* [Document section]:
* * *

# Who are the Current Top Producing Stud Dogs ?



## Repaupo (Apr 28, 2005)

I am sure the answer to this question can be easily found but as usual if it's in front of me I have trouble finding things...

Who are the top, say five, stud dogs ? I am sure Grady is one of them but who are the others ?

Thanks, Alan


----------



## Capt_hooks (Jan 5, 2014)

I am sure Grady is a top producer, but it must have alot to do with the female he is bred to. My Grady pup was out of a Qaa bitch and him and his brother wont handle any pressure, and I know another guy that had one from another litter and he was the same way, he sold his dog for $200 as a pet. He is a smart dog and dont take much to teach him anything but he is slow as christmas and doesnt have alot of drive you have to try to pump him up to get him going.


----------



## Repaupo (Apr 28, 2005)

I guess I should have stated that I was not looking for any negatives, just want to know who the top stud dogs are.

Thanks.


----------



## .44 magnum (Feb 20, 2014)

I'd have to say for great looking pups...

http://www.minefalls.com/Windfalls Pipeline.htm


----------



## Charles C. (Nov 5, 2004)

.44 magnum said:


> I'd have to say for great looking pups...
> 
> http://www.minefalls.com/Windfalls Pipeline.htm


Great looking rottweiler. Could stand to lose some weight, though.


----------



## Quackwacker (Aug 16, 2011)

there is a list in this months HRC magazine of top producing UKC dogs


----------



## Capt_hooks (Jan 5, 2014)

Sorry for the negative just hit me when you mentioned his name. But "Slider" seems to be a very popular stud now days.


----------



## Repaupo (Apr 28, 2005)

.44 magnum said:


> I'd have to say for great looking pups...
> 
> http://www.minefalls.com/Windfalls Pipeline.htm


That's a great looking dog, right breed too.


----------



## Ethompson63 (Sep 13, 2013)

UKC's website shows all time, current and I think even females. Do some searching around on there and you can find it. Of course they only keep track of HRC titles.


----------



## Justin Allen (Sep 29, 2009)

Grady, Shaq, Fen, Merlyn. There are plenty more obviously but they have all thrown some good stuff as of late.

* * *

* [Written exercise 1]:
In the records, repeat word for word the lines starting with the one containing "Screen dimensions: 1575x727" and going on through the one containing "Action: tap(505, 443)", including both of those lines.
* [Written exercise 2]:
Carry on the forum thread about top producing stud dogs from its last post.
The forum thread and the records have no connection to each other.

* [Supplied records]:
* * *

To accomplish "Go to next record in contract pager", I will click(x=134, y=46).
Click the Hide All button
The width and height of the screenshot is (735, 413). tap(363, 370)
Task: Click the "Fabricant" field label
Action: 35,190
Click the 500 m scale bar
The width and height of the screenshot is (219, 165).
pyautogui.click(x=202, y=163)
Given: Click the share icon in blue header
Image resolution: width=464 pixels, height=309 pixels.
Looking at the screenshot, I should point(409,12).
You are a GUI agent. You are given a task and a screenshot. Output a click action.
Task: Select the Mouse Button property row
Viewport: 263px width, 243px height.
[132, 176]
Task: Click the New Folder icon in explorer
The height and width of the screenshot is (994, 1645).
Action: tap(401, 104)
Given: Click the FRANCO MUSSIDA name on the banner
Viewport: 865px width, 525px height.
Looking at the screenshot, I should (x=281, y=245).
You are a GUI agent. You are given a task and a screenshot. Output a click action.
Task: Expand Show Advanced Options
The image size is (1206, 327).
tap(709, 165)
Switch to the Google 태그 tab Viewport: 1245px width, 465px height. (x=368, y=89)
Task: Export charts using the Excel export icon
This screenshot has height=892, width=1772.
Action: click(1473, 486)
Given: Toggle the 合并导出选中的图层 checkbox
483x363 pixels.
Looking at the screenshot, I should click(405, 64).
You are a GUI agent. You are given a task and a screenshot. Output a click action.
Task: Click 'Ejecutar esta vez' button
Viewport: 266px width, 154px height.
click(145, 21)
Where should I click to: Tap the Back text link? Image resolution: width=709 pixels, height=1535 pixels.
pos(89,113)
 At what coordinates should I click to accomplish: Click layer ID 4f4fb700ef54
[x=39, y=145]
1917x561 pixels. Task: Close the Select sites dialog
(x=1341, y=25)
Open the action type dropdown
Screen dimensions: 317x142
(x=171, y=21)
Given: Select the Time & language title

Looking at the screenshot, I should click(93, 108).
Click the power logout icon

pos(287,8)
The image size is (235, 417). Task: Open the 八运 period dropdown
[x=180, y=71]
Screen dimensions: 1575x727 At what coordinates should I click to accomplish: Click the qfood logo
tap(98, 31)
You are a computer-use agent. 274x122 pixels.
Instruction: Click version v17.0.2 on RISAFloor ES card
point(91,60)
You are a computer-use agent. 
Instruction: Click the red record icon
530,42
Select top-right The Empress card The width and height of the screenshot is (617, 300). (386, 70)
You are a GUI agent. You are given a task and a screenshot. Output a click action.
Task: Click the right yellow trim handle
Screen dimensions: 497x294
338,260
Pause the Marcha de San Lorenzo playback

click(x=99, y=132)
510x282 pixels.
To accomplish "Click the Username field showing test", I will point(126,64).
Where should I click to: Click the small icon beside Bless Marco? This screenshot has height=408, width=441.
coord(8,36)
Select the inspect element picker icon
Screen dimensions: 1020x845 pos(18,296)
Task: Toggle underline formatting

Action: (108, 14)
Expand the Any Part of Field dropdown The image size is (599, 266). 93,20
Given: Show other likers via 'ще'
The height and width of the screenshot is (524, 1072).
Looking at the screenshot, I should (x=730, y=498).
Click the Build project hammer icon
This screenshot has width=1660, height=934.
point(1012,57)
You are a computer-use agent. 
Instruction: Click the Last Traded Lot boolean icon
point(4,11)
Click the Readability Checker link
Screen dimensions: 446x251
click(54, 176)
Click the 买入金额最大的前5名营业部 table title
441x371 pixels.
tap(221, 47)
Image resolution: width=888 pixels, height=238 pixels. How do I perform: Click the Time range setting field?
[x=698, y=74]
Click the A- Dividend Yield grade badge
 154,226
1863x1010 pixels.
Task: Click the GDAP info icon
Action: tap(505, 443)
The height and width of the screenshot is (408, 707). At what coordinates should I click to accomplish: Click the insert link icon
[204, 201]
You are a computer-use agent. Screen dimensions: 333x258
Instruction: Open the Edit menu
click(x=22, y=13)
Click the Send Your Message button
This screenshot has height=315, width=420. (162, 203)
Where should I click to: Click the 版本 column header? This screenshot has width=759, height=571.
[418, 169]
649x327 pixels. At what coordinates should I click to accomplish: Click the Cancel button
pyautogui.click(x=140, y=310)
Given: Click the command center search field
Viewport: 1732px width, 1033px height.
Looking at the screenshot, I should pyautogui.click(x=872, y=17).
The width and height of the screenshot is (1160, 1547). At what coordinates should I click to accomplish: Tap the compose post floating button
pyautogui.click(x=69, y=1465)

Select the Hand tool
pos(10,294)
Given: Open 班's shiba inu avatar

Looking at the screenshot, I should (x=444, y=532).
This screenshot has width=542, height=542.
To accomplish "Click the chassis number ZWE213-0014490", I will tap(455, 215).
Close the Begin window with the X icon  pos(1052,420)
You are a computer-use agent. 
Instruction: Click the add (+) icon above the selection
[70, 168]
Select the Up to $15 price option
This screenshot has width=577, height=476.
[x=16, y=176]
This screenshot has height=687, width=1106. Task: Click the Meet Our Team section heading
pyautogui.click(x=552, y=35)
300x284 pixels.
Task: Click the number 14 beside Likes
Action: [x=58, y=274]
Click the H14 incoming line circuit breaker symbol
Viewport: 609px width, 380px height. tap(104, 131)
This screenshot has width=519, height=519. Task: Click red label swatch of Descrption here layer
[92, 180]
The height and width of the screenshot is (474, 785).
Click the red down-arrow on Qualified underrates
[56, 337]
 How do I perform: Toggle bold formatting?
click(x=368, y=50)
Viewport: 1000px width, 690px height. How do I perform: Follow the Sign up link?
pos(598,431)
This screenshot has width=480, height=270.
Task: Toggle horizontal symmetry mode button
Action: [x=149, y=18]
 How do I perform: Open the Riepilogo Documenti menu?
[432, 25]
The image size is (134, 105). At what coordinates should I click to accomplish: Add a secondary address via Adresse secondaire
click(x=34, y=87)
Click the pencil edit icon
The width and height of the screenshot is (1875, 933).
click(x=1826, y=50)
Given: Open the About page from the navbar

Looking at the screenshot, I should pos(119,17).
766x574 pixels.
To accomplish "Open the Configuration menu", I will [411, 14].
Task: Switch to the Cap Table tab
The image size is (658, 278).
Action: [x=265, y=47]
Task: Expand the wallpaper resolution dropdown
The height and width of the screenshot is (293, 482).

* * *

* [Written answer 1]:
Screen dimensions: 1575x727 At what coordinates should I click to accomplish: Click the qfood logo
tap(98, 31)
You are a computer-use agent. 274x122 pixels.
Instruction: Click version v17.0.2 on RISAFloor ES card
point(91,60)
You are a computer-use agent. 
Instruction: Click the red record icon
530,42
Select top-right The Empress card The width and height of the screenshot is (617, 300). (386, 70)
You are a GUI agent. You are given a task and a screenshot. Output a click action.
Task: Click the right yellow trim handle
Screen dimensions: 497x294
338,260
Pause the Marcha de San Lorenzo playback

click(x=99, y=132)
510x282 pixels.
To accomplish "Click the Username field showing test", I will point(126,64).
Where should I click to: Click the small icon beside Bless Marco? This screenshot has height=408, width=441.
coord(8,36)
Select the inspect element picker icon
Screen dimensions: 1020x845 pos(18,296)
Task: Toggle underline formatting

Action: (108, 14)
Expand the Any Part of Field dropdown The image size is (599, 266). 93,20
Given: Show other likers via 'ще'
The height and width of the screenshot is (524, 1072).
Looking at the screenshot, I should (x=730, y=498).
Click the Build project hammer icon
This screenshot has width=1660, height=934.
point(1012,57)
You are a computer-use agent. 
Instruction: Click the Last Traded Lot boolean icon
point(4,11)
Click the Readability Checker link
Screen dimensions: 446x251
click(54, 176)
Click the 买入金额最大的前5名营业部 table title
441x371 pixels.
tap(221, 47)
Image resolution: width=888 pixels, height=238 pixels. How do I perform: Click the Time range setting field?
[x=698, y=74]
Click the A- Dividend Yield grade badge
 154,226
1863x1010 pixels.
Task: Click the GDAP info icon
Action: tap(505, 443)

* [Written answer 2]:
----------



## Daren Galloway (Jun 28, 2012)

http://www.retrieverresults.com/rr/Rank/Rank?RT=SS


----------



## RJW (Jan 8, 2012)

Charles C. said:


> Great looking rottweiler. Could stand to lose some weight, though.



lol, I was thinking the same thing before I saw your response. 


But to each their own, I reckon. Not everyone is going to like the same.


----------



## Dave Burton (Mar 22, 2006)

I have trained or owned 5 or 6 Grady or Trav pups and my experience is completely different than yours. Maybe it was the trainer. OP sorry about the hijack. 





Capt_hooks said:


> I am sure Grady is a top producer, but it must have alot to do with the female he is bred to. My Grady pup was out of a Qaa bitch and him and his brother wont handle any pressure, and I know another guy that had one from another litter and he was the same way, he sold his dog for $200 as a pet. He is a smart dog and dont take much to teach him anything but he is slow as christmas and doesnt have alot of drive you have to try to pump him up to get him going.


----------



## BonMallari (Feb 7, 2008)

to narrow the search you can look at the last couple of National Derby Lists, and also the summation after each of the National Amateur and National Open, they list the Sire with the most progeny that year...Those lists IMO are truer yardsticks in the grand scheme of things....

as mentioned in an earlier post Retriever Results usually has a database/list of the top producing Sires based on AA points accumulated by their progeny, also a very good way of seeing who are really the Top Sires


----------



## JKOttman (Feb 3, 2004)

Daren Galloway said:


> http://www.retrieverresults.com/rr/Rank/Rank?RT=SS


Someone told me the above link isn't working, so here it is again.

2001 - present
FT sires: http://www.retrieverresults.com/rr/Rank/Rank?RT=SS
FT dams: http://www.retrieverresults.com/rr/Rank/Rank?RT=SD
Derby Dog sires: http://www.retrieverresults.com/rr/Rank/Rank?RT=DS
Derby Dog Dams: http://www.retrieverresults.com/rr/Rank/Rank?RT=DD

Mid-2009 - present
HT sires: http://www.retrieverresults.com/rr/Rank/Rank?RT=MS
HT dams: http://www.retrieverresults.com/rr/Rank/Rank?RT=MD


----------



## Mary Lynn Metras (Jul 6, 2010)

Repaupo said:


> That's a great looking dog, right breed too.


Depends on what you are looking for!!! IMO UKC is a good resource and Retriever Results has great info. Look around and have some idea of what kind of Lab you want and why. Two different types of Labs between this one in the pic and Grady! IMO


----------



## EdA (May 13, 2003)

Some of today's top producing sires have not yet made the headlines. Check the classes of 2017-2020 to see who they are.


----------



## Hunt'EmUp (Sep 30, 2010)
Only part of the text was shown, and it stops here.